The code written in those applications has been around for years, so stop trying to blame that for a problem that only materialised recently (although the 'problem' shouldn't be new to anyone really). A filesystem blaming userspace for certain things happening and hiding behind POSIX for well known behaviour and code that should be well tested first is one of the most retarded, and worrying, things I have ever heard. Userspace is not going to be 'fixed' in this regard for reasons which should be damn obvious. No, we're not all going to switch to sqlite. Yes, small reads and writes are part and parcel of a great many applications, and will be for years to come. Granted, XFS has historically had more of a problem in this area than other filesystems but at least they have a well tested implementation that is years ahead of ext4 - not that the approach isn't more 'risque'.

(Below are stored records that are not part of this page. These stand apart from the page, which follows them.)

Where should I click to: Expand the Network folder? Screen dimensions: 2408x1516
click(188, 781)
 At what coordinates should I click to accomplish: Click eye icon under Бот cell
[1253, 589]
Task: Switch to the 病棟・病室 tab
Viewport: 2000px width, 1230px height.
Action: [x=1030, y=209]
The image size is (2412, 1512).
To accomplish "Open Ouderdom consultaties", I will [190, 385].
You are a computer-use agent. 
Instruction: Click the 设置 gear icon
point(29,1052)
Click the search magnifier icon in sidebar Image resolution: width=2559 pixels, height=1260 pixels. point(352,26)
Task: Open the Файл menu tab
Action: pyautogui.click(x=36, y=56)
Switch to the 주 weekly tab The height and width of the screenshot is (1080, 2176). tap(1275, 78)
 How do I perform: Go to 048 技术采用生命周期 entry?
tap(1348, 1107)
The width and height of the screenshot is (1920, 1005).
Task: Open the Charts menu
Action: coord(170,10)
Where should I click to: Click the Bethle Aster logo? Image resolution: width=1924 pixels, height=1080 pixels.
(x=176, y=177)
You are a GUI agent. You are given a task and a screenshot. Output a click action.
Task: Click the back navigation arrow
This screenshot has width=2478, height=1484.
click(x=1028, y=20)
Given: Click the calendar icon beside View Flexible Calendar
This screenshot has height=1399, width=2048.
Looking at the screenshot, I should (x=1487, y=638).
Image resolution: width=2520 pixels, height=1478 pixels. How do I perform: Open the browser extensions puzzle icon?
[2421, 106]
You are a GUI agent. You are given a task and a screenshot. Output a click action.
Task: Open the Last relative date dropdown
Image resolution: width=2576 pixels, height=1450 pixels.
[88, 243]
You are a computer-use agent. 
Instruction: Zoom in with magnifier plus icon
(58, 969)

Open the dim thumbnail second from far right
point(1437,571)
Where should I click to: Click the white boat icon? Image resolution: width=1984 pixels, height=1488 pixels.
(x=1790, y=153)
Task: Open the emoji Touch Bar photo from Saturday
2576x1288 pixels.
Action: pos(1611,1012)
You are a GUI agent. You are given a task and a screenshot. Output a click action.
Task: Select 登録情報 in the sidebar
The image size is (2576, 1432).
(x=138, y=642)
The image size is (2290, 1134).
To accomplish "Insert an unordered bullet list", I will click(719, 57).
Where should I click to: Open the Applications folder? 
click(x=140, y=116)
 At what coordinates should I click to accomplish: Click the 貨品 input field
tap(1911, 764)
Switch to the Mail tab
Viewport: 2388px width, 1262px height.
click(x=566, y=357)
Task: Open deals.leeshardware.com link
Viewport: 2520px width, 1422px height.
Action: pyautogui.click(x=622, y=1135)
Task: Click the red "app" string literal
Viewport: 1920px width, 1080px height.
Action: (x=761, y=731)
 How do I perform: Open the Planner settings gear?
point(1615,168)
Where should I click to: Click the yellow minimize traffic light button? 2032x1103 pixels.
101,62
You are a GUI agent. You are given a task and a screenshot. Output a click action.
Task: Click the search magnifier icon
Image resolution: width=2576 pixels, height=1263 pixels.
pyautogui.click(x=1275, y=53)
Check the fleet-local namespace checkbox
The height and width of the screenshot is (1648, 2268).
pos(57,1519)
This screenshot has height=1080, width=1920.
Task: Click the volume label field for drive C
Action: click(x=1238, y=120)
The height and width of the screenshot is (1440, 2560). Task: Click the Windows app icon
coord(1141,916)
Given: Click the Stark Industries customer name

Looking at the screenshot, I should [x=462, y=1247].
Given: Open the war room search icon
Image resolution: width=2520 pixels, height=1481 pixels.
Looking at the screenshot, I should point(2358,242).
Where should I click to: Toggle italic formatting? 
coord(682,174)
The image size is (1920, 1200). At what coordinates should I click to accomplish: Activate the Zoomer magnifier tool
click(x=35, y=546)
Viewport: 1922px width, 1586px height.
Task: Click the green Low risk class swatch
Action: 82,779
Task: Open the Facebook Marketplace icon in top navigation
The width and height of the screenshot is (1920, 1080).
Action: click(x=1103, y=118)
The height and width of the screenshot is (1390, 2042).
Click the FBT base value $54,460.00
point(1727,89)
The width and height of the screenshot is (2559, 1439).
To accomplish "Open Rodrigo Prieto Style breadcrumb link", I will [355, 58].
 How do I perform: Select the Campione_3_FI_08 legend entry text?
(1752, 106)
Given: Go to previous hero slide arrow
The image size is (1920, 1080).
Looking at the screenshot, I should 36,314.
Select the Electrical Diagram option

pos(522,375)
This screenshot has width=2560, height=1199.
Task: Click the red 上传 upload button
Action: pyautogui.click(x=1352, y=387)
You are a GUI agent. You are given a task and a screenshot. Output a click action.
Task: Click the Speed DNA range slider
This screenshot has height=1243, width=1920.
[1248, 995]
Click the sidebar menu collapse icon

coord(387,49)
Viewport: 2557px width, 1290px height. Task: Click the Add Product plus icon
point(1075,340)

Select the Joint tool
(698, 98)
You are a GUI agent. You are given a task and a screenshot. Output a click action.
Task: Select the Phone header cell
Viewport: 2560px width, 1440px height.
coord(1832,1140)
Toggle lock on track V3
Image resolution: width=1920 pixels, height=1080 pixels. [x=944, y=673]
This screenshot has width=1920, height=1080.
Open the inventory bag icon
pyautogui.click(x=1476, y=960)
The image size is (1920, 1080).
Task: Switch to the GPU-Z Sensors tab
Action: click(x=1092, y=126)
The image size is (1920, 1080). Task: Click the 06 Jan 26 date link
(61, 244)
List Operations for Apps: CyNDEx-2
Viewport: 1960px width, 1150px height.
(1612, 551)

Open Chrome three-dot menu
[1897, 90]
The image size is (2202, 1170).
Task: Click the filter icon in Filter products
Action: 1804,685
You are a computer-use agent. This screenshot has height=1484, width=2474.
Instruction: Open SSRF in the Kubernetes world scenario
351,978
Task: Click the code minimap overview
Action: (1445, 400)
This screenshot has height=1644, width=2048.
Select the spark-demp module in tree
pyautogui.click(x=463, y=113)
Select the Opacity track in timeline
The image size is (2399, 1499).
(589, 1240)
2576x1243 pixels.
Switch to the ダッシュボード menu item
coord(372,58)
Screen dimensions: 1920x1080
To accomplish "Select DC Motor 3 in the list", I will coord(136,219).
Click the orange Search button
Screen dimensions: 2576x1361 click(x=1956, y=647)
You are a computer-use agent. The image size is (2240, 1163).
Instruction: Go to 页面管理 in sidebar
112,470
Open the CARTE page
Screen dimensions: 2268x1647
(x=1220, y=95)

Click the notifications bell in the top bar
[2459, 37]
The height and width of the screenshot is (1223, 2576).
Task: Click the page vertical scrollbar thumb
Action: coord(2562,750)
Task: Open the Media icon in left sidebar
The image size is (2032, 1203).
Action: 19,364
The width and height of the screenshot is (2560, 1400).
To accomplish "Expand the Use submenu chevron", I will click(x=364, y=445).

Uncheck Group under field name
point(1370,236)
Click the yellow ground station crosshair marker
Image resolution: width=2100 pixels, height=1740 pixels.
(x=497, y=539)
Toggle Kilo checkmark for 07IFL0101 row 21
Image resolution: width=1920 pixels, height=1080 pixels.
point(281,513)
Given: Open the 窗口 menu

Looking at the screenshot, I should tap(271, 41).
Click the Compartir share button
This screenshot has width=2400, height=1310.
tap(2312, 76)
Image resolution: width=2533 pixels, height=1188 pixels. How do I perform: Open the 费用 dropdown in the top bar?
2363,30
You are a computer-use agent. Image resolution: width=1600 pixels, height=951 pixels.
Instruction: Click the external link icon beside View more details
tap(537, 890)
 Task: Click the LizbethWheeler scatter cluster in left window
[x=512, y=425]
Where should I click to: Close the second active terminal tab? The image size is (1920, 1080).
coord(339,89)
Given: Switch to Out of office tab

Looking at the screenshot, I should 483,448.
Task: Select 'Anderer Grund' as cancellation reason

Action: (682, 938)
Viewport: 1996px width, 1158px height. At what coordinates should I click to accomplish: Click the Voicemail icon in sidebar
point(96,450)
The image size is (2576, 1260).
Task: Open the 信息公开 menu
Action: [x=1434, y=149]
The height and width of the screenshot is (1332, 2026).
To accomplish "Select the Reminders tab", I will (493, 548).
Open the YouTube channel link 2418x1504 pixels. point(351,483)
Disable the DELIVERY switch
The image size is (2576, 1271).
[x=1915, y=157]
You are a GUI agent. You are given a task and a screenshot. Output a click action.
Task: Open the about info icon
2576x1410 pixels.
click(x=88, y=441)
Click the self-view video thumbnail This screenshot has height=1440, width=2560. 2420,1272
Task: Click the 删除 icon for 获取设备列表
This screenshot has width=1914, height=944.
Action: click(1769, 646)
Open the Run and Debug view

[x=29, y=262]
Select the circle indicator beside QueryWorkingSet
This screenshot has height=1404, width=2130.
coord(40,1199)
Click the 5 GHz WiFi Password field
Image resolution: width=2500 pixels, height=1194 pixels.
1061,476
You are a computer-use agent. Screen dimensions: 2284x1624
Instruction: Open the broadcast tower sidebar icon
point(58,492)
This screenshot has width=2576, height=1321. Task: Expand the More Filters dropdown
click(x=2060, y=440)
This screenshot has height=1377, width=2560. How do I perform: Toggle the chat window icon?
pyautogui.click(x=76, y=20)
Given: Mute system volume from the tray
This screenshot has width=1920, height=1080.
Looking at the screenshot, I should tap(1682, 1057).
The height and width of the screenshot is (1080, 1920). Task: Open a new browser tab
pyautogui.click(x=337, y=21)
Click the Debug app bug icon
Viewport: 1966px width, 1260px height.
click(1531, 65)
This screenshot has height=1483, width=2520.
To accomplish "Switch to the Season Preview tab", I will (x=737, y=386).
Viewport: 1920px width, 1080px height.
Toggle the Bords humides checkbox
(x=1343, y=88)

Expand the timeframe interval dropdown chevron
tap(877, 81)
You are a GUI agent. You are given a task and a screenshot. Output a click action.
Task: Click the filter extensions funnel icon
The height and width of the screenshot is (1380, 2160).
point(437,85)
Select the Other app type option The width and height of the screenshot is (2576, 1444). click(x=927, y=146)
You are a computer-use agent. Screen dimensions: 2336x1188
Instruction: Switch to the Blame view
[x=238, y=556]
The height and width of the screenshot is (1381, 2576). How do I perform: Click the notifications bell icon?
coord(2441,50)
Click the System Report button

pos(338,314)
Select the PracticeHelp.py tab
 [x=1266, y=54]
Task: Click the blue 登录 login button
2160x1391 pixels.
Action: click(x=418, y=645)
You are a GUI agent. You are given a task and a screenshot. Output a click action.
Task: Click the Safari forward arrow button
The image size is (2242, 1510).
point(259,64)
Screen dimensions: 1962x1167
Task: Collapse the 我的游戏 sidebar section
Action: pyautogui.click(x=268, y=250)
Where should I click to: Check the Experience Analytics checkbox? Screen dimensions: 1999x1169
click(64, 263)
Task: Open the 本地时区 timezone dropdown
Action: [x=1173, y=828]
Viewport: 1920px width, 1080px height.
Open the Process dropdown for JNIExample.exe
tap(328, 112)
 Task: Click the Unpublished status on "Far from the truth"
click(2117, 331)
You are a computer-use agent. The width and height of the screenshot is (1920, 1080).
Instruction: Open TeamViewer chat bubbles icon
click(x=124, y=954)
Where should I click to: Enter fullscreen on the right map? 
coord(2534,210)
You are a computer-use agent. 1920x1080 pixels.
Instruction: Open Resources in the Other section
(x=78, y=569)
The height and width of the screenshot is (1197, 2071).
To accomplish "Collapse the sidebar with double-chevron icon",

It just wiffs of some backside covering, that's all. In any case 'XFS does it too!' isn't much of a defence, especially given the use cases of the ext* line of filesystems and that it is expected to be a ext2/3 replacement.
So before I tried agitating for programmers to fix their buggy applications, I had already implemented both the heuristic that XFS uses (if you truncate a file descriptor, add an implicit fsync on the close of that fd), and in addition I had implemented another heuristic (if you rename on top of an existing file, fsync the source file of the rename). This was to work around buggy applications, and as you can see, ext4 does even more than XFS does.
At the end of the day, though, the heuristic can sometimes get things wrong, and sometimes the heuristic will be too aggressive in forcing fsync()'s when it's not really necessary, which is why it's good to at least try to education application programs about something which even you agree shouldn't be a new thing.
(For example, if you don't fsync, and you want to run your application on another OS, like say, Solaris, you will be very sad.)
But it wasn't backside covering, although most people don't seem to realize it, FIRST I added the hueristics to work around the buggy code, and THEN I agitated for people to fix their d*mn code. But application programmers don't like being told that they are wrong, so this seems to be a case of "blame/shoot the messenger" --- with me having been cast into the role of the messenger.